10/04/2018

Is Climate Change Really Too Hard To Understand?

Washington PostTom Toles

Tom Toles
A lot of people wonder why we are doing so little to prevent the slow-motion catastrophe of climate change. One theory is that it’s too big a subject to understand.
It’s a big subject, all right. And a difficult one to address. But too big to understand it isn’t. Quantum physics is too big to understand. Climate change is simple. I’ll put it in one sentence: There are known heat-trapping gasses, and if we add too much of them to the atmosphere, it will cause large, foreseeable damage to humans and natural environments. That is not too big to understand.
And a majority of people understand it just fine. They are making the assumption that the political process will work normally and that the government will take the steps necessary to deal with it. Like government did with smog, and with polluted water, and with acid rain, and with ozone depletion. The thing that is hard to understand is how people in positions to do something about it do nothing. Or rather, do everything in their power to stop action.
+ + + + +
**Stated exercise 1:**
In the column on climate change, what four problems does the text list as ones the government dealt with?
**Stated exercise 2:**
Resume the climate change column after its last sentence.

**Collected material:**
+ + + + +
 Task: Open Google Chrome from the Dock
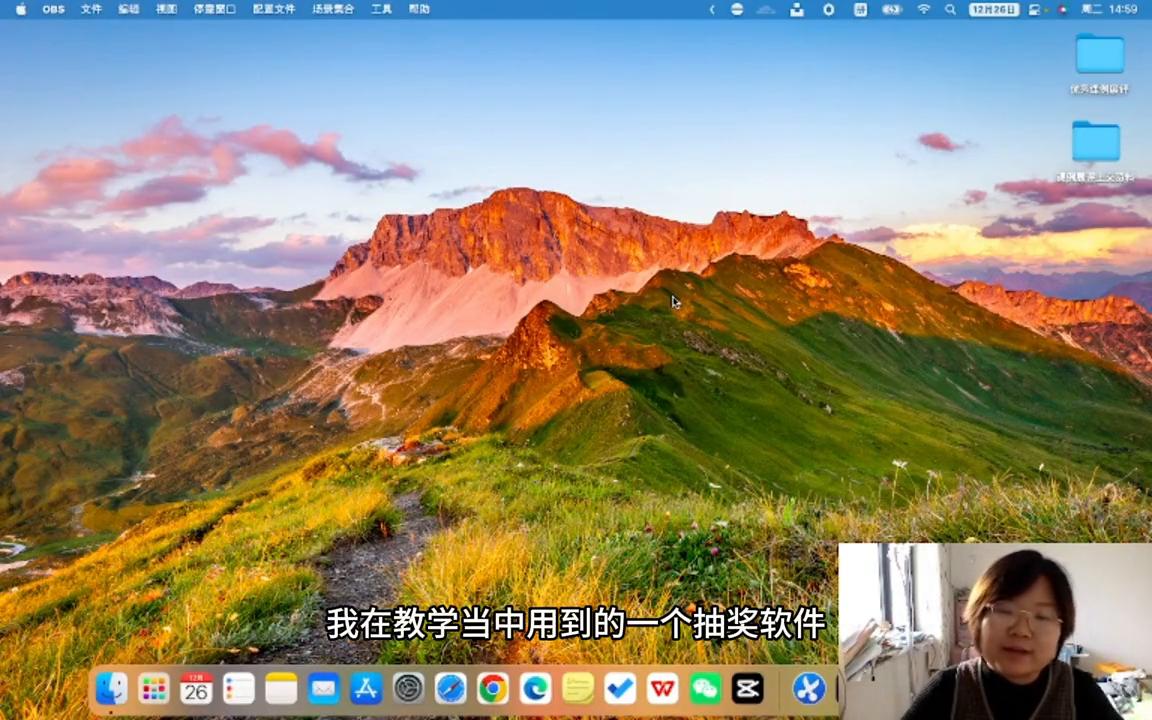[493, 689]
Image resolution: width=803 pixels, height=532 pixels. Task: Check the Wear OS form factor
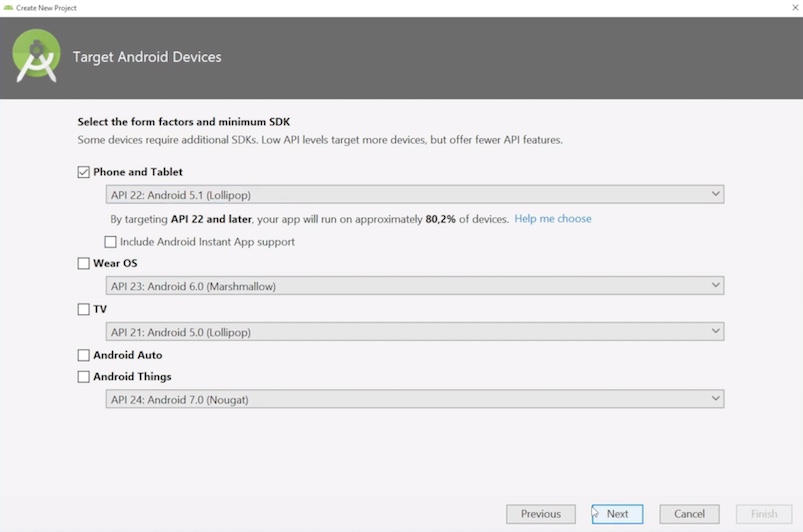[83, 263]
+ + + + +
**Output 1:**
Smog, polluted water, acid rain, and ozone depletion.

**Output 2:**
And even this isn’t impossible to understand. People with a large financial stake in emitting heat-trapping gasses have been protecting their financial interests. People in government have allowed themselves to be swayed to inaction by these powerful financial interests.
The biggest, hardest thing to understand is how we have come to such worship of wealth that it has completely overwhelmed and paralyzed our government’s ability to do its necessary work. This is what ordinary people fail to grasp. It is this gigantic failure of ethics in the face of money that is too big to understand, because it violates everything we were taught about how government and American society work.
It is not the role of individuals to solve climate change. It is a collective-action problem, the kind of problem that governments are designed to solve. Even so, a lot of individual people have been working very hard on the climate issue. Their government has been worse than unresponsive. And now in the Trump era, government is not merely paralyzed; it is actively making it even harder for people to take action on the climate.
And government officials know full well what they are doing. Climate change is not too big to understand. Oil companies have understood it for decades. Government officials understand it, too. They. Don’t. Care. They have put short-term personal interests first. They have sold their share of Earth to the highest bidder. And your share, too.
That’s the unbelievable thing that is hard to understand.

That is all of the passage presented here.